Data provided Block Start

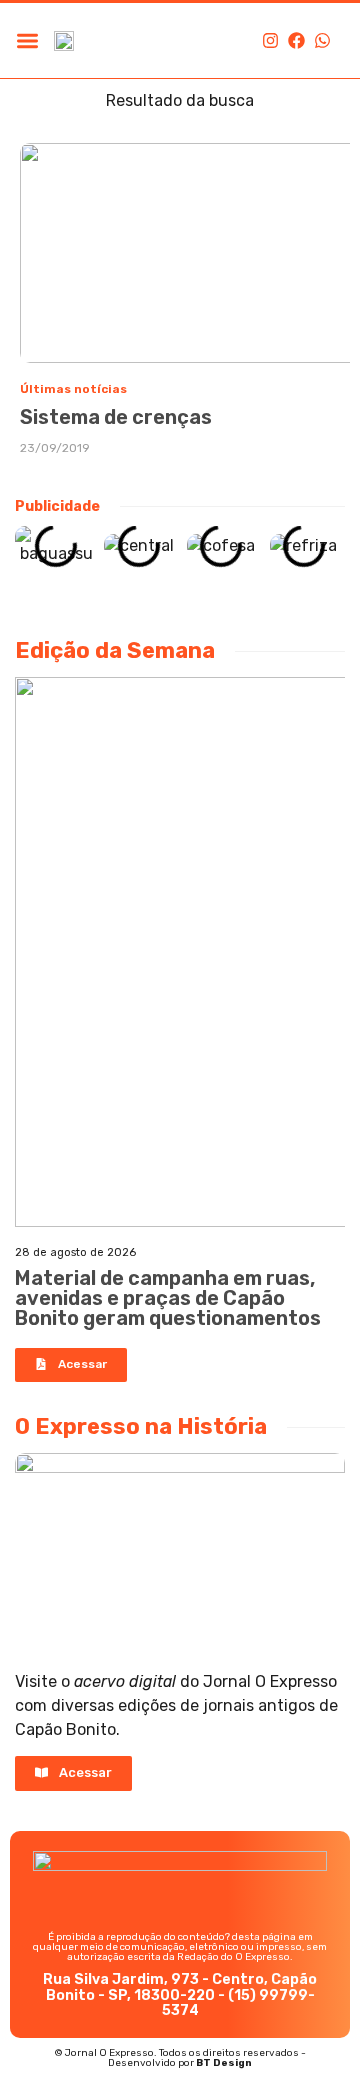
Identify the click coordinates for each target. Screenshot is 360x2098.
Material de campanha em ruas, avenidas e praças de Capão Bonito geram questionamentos (168, 1298)
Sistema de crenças (116, 417)
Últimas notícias (73, 389)
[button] (27, 40)
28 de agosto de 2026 (75, 1252)
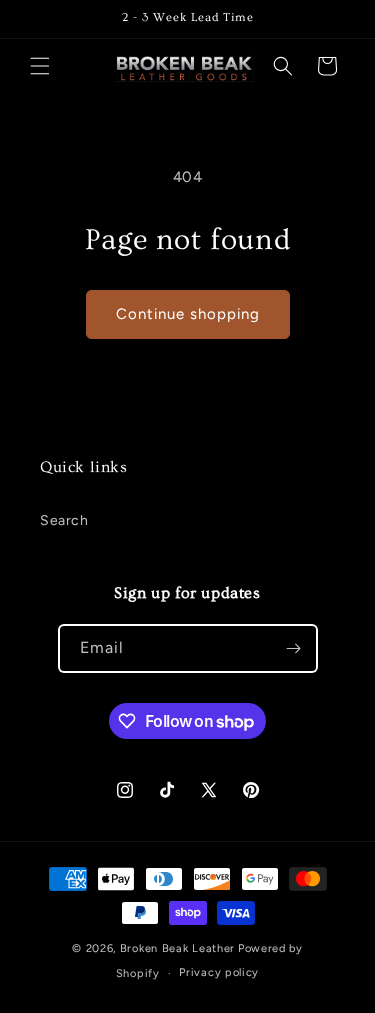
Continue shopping (188, 314)
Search (64, 520)
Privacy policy (219, 972)
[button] (40, 66)
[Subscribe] (294, 648)
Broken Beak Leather (177, 948)
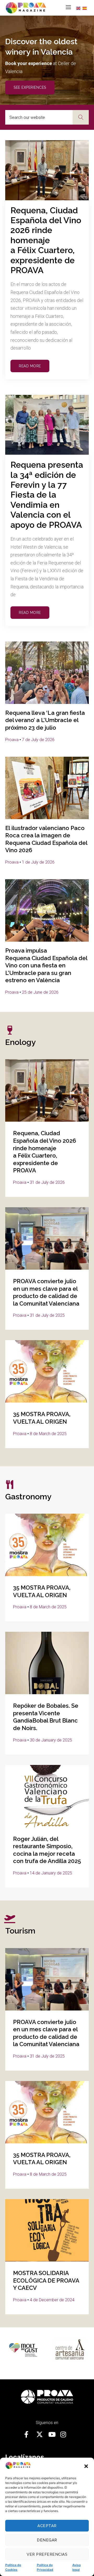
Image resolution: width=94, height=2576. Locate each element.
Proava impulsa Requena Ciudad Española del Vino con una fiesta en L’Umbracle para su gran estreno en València (46, 965)
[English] (79, 7)
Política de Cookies (13, 2567)
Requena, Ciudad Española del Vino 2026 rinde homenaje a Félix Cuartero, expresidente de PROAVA (45, 240)
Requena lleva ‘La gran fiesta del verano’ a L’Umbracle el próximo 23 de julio (45, 720)
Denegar (47, 2540)
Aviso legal (76, 2567)
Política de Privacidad (45, 2567)
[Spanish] (86, 7)
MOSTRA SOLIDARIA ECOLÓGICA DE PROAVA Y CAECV (46, 2280)
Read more (30, 366)
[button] (86, 2466)
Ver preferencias (47, 2554)
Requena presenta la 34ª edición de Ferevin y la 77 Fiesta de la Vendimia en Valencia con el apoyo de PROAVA (46, 494)
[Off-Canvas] (68, 7)
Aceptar (47, 2525)
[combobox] (39, 117)
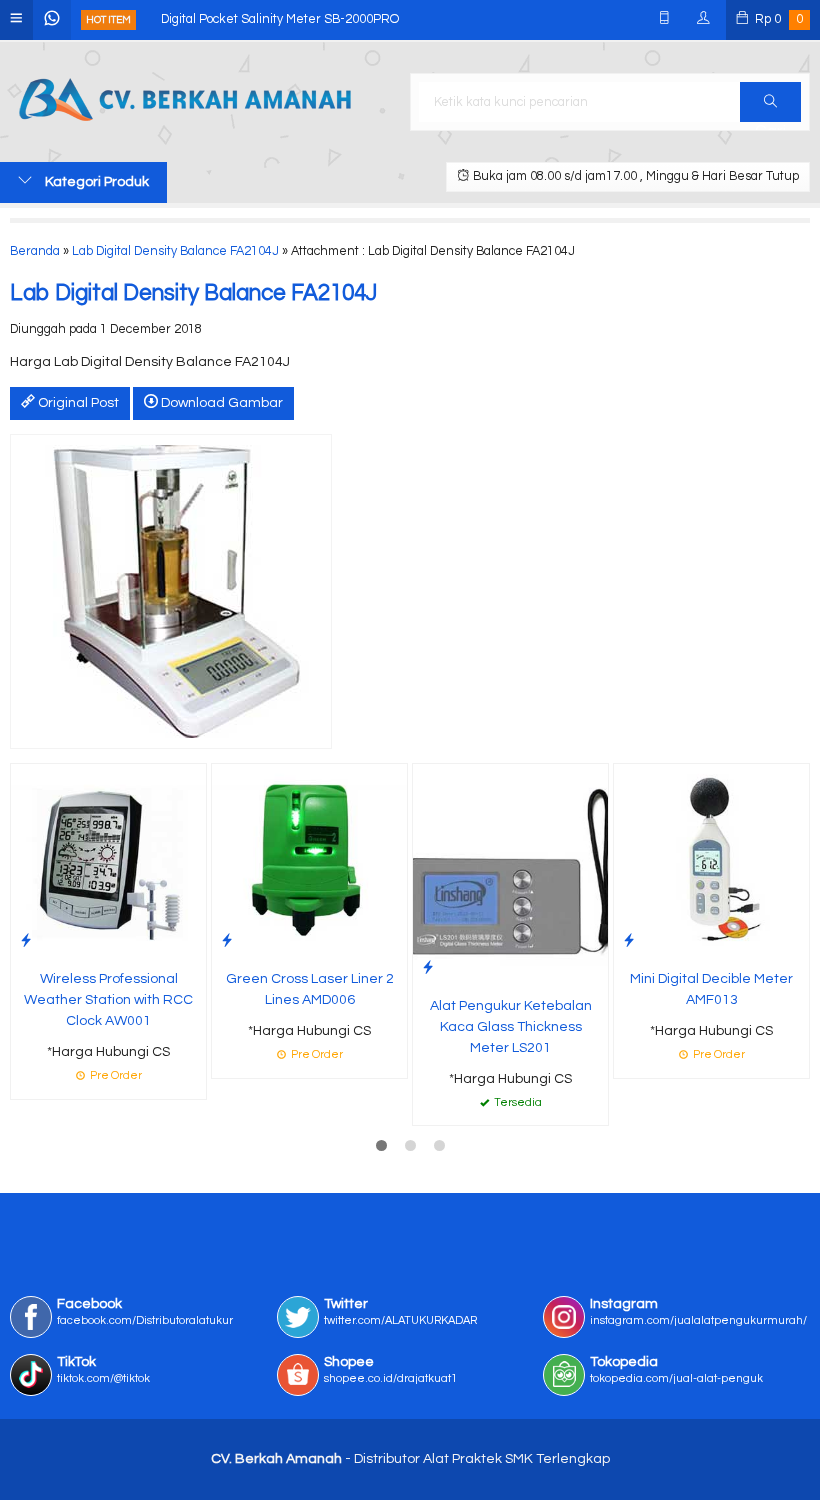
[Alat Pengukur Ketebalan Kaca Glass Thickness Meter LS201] (510, 874)
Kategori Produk (95, 182)
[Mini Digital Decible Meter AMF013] (711, 861)
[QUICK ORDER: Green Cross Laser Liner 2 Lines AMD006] (227, 940)
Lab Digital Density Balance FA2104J (175, 251)
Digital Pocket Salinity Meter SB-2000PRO (280, 19)
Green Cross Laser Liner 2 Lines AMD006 (310, 989)
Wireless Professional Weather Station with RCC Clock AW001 (108, 1000)
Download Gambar (220, 403)
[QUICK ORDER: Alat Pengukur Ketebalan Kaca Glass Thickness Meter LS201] (428, 967)
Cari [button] (770, 102)
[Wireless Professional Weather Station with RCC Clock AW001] (108, 861)
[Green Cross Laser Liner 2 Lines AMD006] (309, 861)
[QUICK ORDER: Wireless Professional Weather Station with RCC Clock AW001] (26, 940)
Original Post (77, 403)
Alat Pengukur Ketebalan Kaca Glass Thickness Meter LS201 (511, 1027)
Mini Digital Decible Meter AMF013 (711, 989)
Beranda (35, 251)
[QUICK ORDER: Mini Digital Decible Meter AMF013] (629, 940)
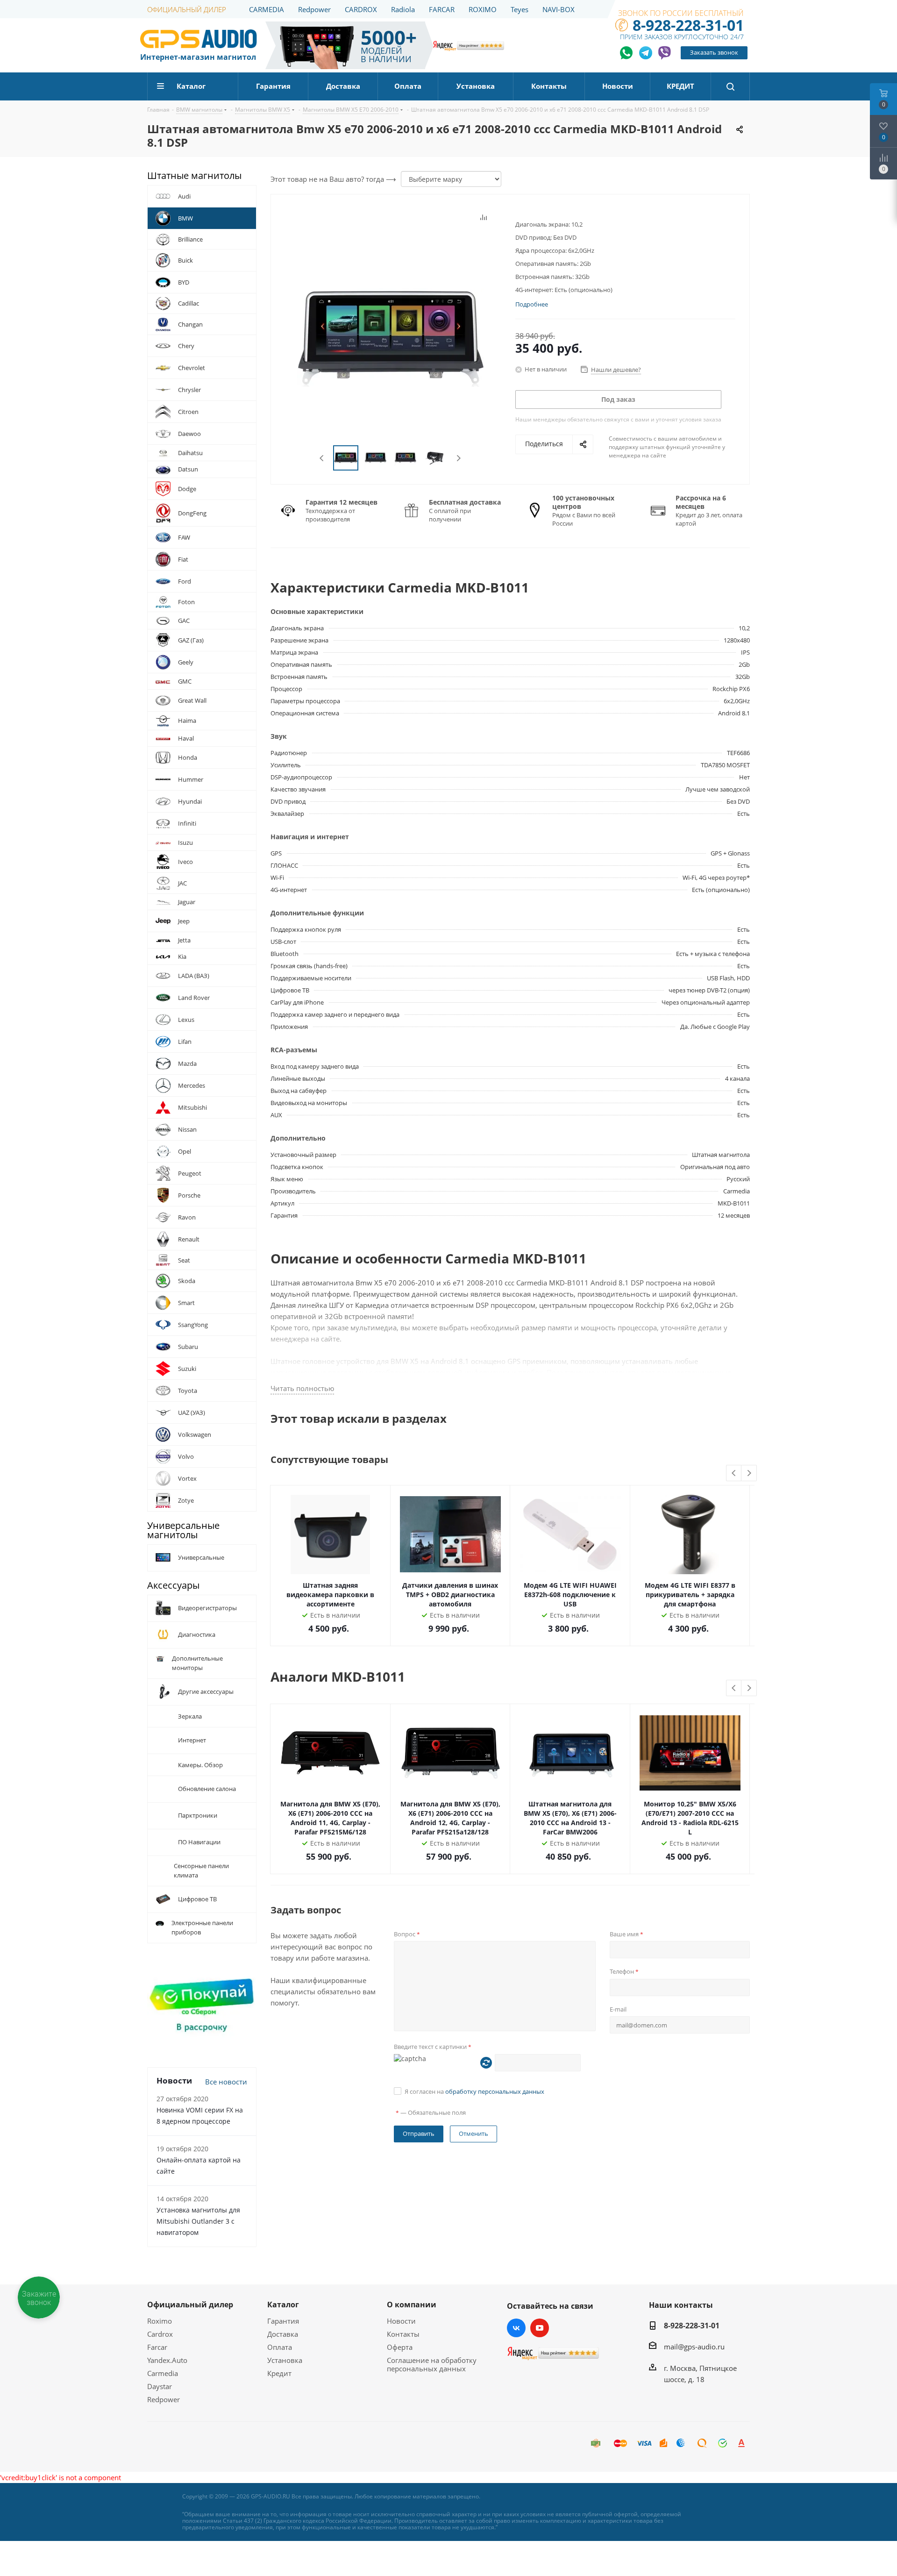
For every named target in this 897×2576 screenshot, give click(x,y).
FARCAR (442, 9)
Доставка (282, 2334)
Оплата (279, 2347)
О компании (411, 2304)
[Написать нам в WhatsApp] (627, 53)
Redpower (314, 9)
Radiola (403, 9)
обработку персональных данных (494, 2091)
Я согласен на (474, 2091)
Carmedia (162, 2373)
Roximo (159, 2321)
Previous (322, 458)
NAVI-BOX (558, 9)
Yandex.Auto (167, 2360)
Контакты (403, 2334)
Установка (284, 2360)
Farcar (157, 2347)
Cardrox (160, 2334)
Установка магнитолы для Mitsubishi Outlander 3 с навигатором (198, 2221)
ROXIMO (483, 9)
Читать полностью (302, 1388)
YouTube (539, 2328)
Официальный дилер (190, 2304)
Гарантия (283, 2321)
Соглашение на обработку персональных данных (432, 2364)
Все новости (226, 2081)
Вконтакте (516, 2328)
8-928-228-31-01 (688, 25)
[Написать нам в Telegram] (646, 53)
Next (458, 458)
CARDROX (361, 9)
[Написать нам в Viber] (664, 53)
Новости (401, 2321)
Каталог (283, 2304)
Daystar (159, 2386)
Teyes (519, 9)
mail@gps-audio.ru (694, 2346)
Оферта (400, 2347)
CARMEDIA (266, 9)
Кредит (279, 2373)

Data provided Block End

Exercise description:
Return exactly the lines that appear in the data above between the line containing "Cari [button] (770, 102)" and the line containing "Официальный дилер (190, 2304)", both of which are included, and leave the pictures out.

Result:
Cari [button] (770, 102)
[Wireless Professional Weather Station with RCC Clock AW001] (108, 861)
[Green Cross Laser Liner 2 Lines AMD006] (309, 861)
[QUICK ORDER: Wireless Professional Weather Station with RCC Clock AW001] (26, 940)
Original Post (77, 403)
Alat Pengukur Ketebalan Kaca Glass Thickness Meter LS201 (511, 1027)
Mini Digital Decible Meter AMF013 (711, 989)
Beranda (35, 251)
[QUICK ORDER: Mini Digital Decible Meter AMF013] (629, 940)
For every named target in this 897×2576 screenshot, give click(x,y).
FARCAR (442, 9)
Доставка (282, 2334)
Оплата (279, 2347)
О компании (411, 2304)
[Написать нам в WhatsApp] (627, 53)
Redpower (314, 9)
Radiola (403, 9)
обработку персональных данных (494, 2091)
Я согласен на (474, 2091)
Carmedia (162, 2373)
Roximo (159, 2321)
Previous (322, 458)
NAVI-BOX (558, 9)
Yandex.Auto (167, 2360)
Контакты (403, 2334)
Установка (284, 2360)
Farcar (157, 2347)
Cardrox (160, 2334)
Установка магнитолы для Mitsubishi Outlander 3 с навигатором (198, 2221)
ROXIMO (483, 9)
Читать полностью (302, 1388)
YouTube (539, 2328)
Официальный дилер (190, 2304)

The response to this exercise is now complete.